Job →
Copy each line of the material below word for word.

Saved data entries:
■ ■ ■
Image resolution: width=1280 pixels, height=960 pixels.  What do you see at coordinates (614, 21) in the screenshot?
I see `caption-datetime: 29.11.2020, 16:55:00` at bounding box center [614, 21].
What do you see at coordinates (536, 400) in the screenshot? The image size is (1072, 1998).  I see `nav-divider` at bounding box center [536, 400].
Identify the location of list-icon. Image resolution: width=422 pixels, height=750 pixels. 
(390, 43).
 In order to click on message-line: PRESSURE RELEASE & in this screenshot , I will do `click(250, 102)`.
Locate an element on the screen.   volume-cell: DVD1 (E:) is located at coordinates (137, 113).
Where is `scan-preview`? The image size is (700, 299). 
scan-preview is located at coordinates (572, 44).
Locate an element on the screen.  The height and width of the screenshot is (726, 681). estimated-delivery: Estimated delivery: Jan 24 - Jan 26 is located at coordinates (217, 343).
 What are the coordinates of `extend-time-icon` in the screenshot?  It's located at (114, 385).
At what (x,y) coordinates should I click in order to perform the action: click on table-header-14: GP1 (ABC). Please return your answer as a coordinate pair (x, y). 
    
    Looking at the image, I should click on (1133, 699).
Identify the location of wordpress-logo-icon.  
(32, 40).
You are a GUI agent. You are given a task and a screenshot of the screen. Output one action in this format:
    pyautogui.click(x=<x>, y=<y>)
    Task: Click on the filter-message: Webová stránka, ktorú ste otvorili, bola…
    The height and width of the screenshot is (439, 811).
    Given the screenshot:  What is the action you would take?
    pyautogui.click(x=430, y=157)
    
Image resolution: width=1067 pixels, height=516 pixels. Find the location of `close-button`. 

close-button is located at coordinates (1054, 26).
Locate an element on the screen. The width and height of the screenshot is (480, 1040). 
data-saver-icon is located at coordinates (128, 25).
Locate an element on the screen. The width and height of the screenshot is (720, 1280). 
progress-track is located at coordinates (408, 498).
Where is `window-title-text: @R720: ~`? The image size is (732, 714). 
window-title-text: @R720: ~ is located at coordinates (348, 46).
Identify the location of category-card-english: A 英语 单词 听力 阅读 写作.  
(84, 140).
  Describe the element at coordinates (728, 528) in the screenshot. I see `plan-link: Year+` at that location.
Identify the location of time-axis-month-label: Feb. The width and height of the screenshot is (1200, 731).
■ ■ ■
Response area →
Image resolution: width=1280 pixels, height=960 pixels.  What do you see at coordinates (614, 21) in the screenshot?
I see `caption-datetime: 29.11.2020, 16:55:00` at bounding box center [614, 21].
What do you see at coordinates (536, 400) in the screenshot? The image size is (1072, 1998).  I see `nav-divider` at bounding box center [536, 400].
Identify the location of list-icon. Image resolution: width=422 pixels, height=750 pixels. 
(390, 43).
 In order to click on message-line: PRESSURE RELEASE & in this screenshot , I will do `click(250, 102)`.
Locate an element on the screen.   volume-cell: DVD1 (E:) is located at coordinates (137, 113).
Where is `scan-preview`? The image size is (700, 299). 
scan-preview is located at coordinates (572, 44).
Locate an element on the screen.  The height and width of the screenshot is (726, 681). estimated-delivery: Estimated delivery: Jan 24 - Jan 26 is located at coordinates (217, 343).
 What are the coordinates of `extend-time-icon` in the screenshot?  It's located at (114, 385).
At what (x,y) coordinates should I click in order to perform the action: click on table-header-14: GP1 (ABC). Please return your answer as a coordinate pair (x, y). 
    
    Looking at the image, I should click on (1133, 699).
Identify the location of wordpress-logo-icon.  
(32, 40).
You are a GUI agent. You are given a task and a screenshot of the screen. Output one action in this format:
    pyautogui.click(x=<x>, y=<y>)
    Task: Click on the filter-message: Webová stránka, ktorú ste otvorili, bola…
    The height and width of the screenshot is (439, 811).
    Given the screenshot:  What is the action you would take?
    pyautogui.click(x=430, y=157)
    
Image resolution: width=1067 pixels, height=516 pixels. Find the location of `close-button`. 

close-button is located at coordinates (1054, 26).
Locate an element on the screen. The width and height of the screenshot is (480, 1040). 
data-saver-icon is located at coordinates (128, 25).
Locate an element on the screen. The width and height of the screenshot is (720, 1280). 
progress-track is located at coordinates (408, 498).
Where is `window-title-text: @R720: ~`? The image size is (732, 714). 
window-title-text: @R720: ~ is located at coordinates (348, 46).
Identify the location of category-card-english: A 英语 单词 听力 阅读 写作.  
(84, 140).
  Describe the element at coordinates (728, 528) in the screenshot. I see `plan-link: Year+` at that location.
Identify the location of time-axis-month-label: Feb. The width and height of the screenshot is (1200, 731).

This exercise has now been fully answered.